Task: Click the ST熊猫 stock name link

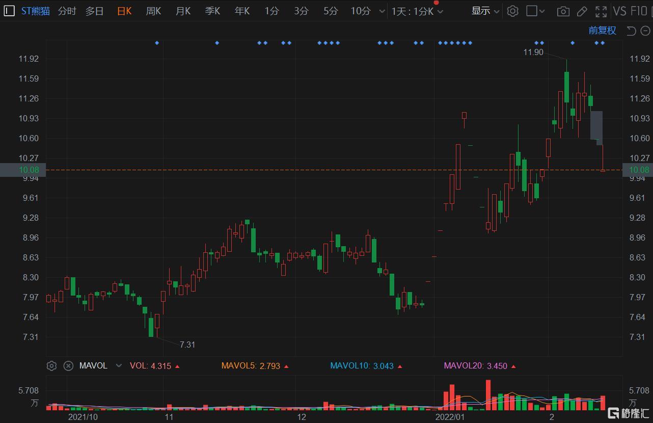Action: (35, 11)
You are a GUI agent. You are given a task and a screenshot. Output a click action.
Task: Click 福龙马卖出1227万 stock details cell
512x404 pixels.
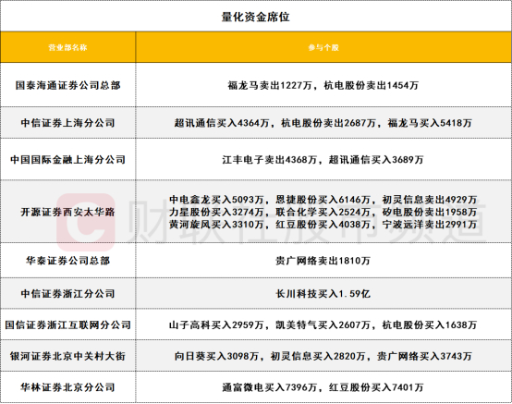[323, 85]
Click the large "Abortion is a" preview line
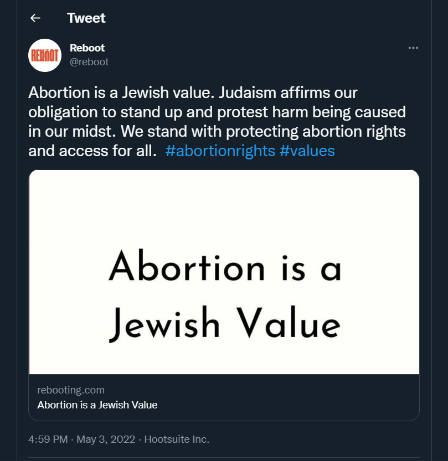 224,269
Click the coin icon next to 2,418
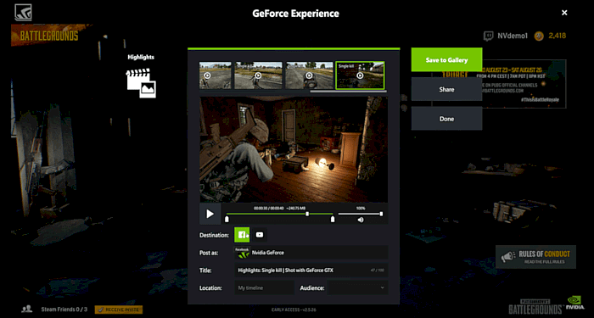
──────────
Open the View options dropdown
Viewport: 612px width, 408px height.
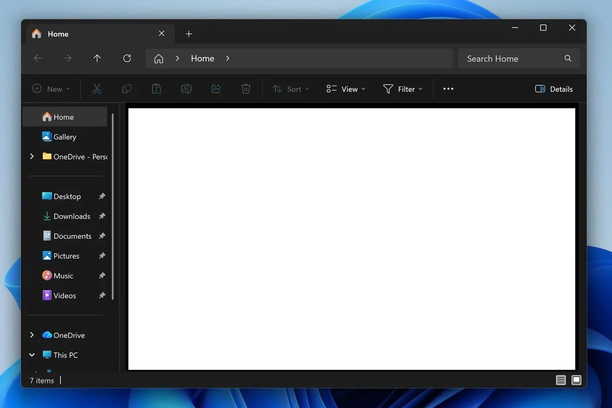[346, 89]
──────────
- _What you have to do_:
Copy the lines of the records word for word, starting with the line that contains "Task: Click the ST熊猫 stock name link" and ending with the line that contains "Click the coin icon next to 2,418". Leave out the pictures.

- _Output below_:
Task: Click the ST熊猫 stock name link

Action: (35, 11)
You are a GUI agent. You are given a task and a screenshot. Output a click action.
Task: Click 福龙马卖出1227万 stock details cell
512x404 pixels.
[323, 85]
Click the large "Abortion is a" preview line
 224,269
Click the coin icon next to 2,418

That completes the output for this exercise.